Seiler

Over the last three years, technology has smashed like a wrecking ball the notion that construction is just work boots and weathered hands. It has created a completely new way of looking at construction and created a brand new workforce. Rather than walking around a jobsite with a tool belt and a tape measure, the new construction professional is more likely to be seen holding a tablet and a stylus. 3D modeling, building information modellng and image mapping have taken the jobsite by storm. 

I started working in construction in 2003, seven years before the iPad appeared, as a union apprentice out of plumbers' Local 130 in Chicago. I worked on projects ranging from small tenant improvements to 17-story condominiums. I have dug trenches by hand in the rain and installed faucets in buildings in the winter. The greatest technological development I saw in my four years as an apprentice was an underground plumbing piping plan that we had laminated to protect it from the elements.
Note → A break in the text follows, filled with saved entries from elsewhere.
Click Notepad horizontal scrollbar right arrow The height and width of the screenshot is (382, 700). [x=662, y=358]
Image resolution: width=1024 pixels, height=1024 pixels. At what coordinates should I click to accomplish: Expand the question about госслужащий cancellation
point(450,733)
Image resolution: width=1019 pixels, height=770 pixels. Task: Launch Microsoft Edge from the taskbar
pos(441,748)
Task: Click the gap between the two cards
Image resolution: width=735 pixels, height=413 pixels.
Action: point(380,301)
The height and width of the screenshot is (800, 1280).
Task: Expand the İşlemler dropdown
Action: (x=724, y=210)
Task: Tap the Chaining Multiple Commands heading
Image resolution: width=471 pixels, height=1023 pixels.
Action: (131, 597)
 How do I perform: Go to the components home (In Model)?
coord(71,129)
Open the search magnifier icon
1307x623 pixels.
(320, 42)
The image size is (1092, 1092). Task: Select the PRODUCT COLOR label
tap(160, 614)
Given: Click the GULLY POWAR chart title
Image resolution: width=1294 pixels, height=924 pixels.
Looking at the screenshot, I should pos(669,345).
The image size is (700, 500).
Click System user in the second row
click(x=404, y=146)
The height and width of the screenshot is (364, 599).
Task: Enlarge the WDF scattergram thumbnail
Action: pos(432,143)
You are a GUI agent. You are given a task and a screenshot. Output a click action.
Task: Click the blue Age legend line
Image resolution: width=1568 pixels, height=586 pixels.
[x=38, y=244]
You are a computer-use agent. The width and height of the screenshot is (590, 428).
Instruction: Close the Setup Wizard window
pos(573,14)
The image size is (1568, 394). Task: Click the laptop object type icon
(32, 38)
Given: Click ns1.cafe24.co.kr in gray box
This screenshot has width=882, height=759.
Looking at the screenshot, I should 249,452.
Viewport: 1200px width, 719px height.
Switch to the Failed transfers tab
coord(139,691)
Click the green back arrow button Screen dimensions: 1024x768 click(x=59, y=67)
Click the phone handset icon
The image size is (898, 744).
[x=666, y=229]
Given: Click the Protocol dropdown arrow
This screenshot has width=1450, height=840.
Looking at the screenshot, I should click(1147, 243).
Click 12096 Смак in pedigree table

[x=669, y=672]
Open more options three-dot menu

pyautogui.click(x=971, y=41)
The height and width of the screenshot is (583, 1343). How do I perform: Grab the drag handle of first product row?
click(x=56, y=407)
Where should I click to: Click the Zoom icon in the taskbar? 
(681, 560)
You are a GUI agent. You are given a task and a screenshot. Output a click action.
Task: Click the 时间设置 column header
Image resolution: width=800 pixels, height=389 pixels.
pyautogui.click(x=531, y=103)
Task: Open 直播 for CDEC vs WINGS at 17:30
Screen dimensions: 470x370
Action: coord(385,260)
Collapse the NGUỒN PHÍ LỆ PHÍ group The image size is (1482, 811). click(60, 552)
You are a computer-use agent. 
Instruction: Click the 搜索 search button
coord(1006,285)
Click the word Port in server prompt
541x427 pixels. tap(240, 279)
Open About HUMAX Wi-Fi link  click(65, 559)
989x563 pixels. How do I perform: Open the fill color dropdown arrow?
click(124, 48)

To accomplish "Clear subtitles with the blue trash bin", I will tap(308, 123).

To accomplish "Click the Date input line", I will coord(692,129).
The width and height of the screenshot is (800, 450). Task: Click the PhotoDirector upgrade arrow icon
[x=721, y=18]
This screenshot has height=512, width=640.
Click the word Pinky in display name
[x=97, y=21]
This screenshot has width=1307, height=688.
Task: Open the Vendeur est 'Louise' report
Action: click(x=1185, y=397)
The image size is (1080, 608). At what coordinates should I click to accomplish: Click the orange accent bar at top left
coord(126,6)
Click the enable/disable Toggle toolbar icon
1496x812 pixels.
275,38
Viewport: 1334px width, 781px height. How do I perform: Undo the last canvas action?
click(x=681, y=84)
A foundation is not built in SketchUp; it is built in the hard and weathered dirt by hard and weathered men and women.

Shortly after becoming a journeyman in 2007, I accepted a position as the plumbing estimator for one of the largest plumbing companies in Chicago. The first item I received when I sat down at my desk was a Scale Master Classic Digital Plan Measure tool. We estimators called them rollers. That was how you performed quantity take-offs for plumbing piping before inputting the information into an Excel spreadsheet to formulate a bid. You did everything on a paper set of plans and highlighted the items as you performed your take-off so you would not double count anything. If you were lucky enough to get a scope review meeting with your client, you showed up at their office with your full-size set of plans, marked up and drawn on like a coloring book. 

Fast forward to 2014. I move into the role of estimator for a large, national, general contractor. We use things like On-Screen Takeoff and Earthworks—a small step up from generating quantity take-offs by hand back in 2007. What I witnessed over the next three years of my career was not just a giant leap in construction technology but several bounds, one after another. My roller now sits in a drawer along with fifty colored pencils, and my architect's ruler has become my back scratcher. I walk into meetings with my laptop and I get dirty looks from the others sitting around the table with their Surface Pros.

Drones are now mapping out our jobsites and virtual reality is taking us through buildings that have not yet even been built. Contractors across the country are sprinting to keep up with technological advancements and scrambling to hire tech-savvy college graduates. Those young professionals walk around the jobsite with a tablet containing all the new construction applications for streamlining the schedule, optimizing cost projections and analyzing the myriad of data they input. They barely have a second to look up and see the building they are constructing, let alone what is really at the heart of construction—the tradespeople.

It is amazing to see a building get built in the digital realm, to spin a model 360º to see every corner of it, to digitally map an existing building and see all the walls, pipes, doors, windows and so on. You could spend every day reading articles about new software companies breaking into the market or new apps to download or new automated equipment for such things as laying brick. It is both exciting and overwhelming.

Behind the BIM Models

It is also disappointing, because behind every BIM model, behind every digital map, behind every 4D schedule are work boots and weathered hands. No matter how savvy we get inside our cubicle—sorry, I mean open-plan workstation—construction still comes down to raw materials and raw labor. A foundation is not built in SketchUp; it is built in the hard and weathered dirt by hard and weathered men and women. These men and women bring the design to life. They are the ones building the forms, sweating the pipe, bolting the steel, driving the excavators, setting the tiles. They start early, work in all weather and catch the mistakes in the drawings. Their sweat is on every piece of construction data we can now collect at the snap of a finger. And these days there are too few of them and too few young people interested in joining them. We need them now more than ever.

Technology will continue to advance construction, making it safer, helping projects run smoother and opening it up to a whole new workforce. That should be celebrated, as long as we don't forget about the heart of our projects, the heart of our buildings, the heart of our industry: the hardhats, the skilled craft workers, the people with the work boots and weathered hands.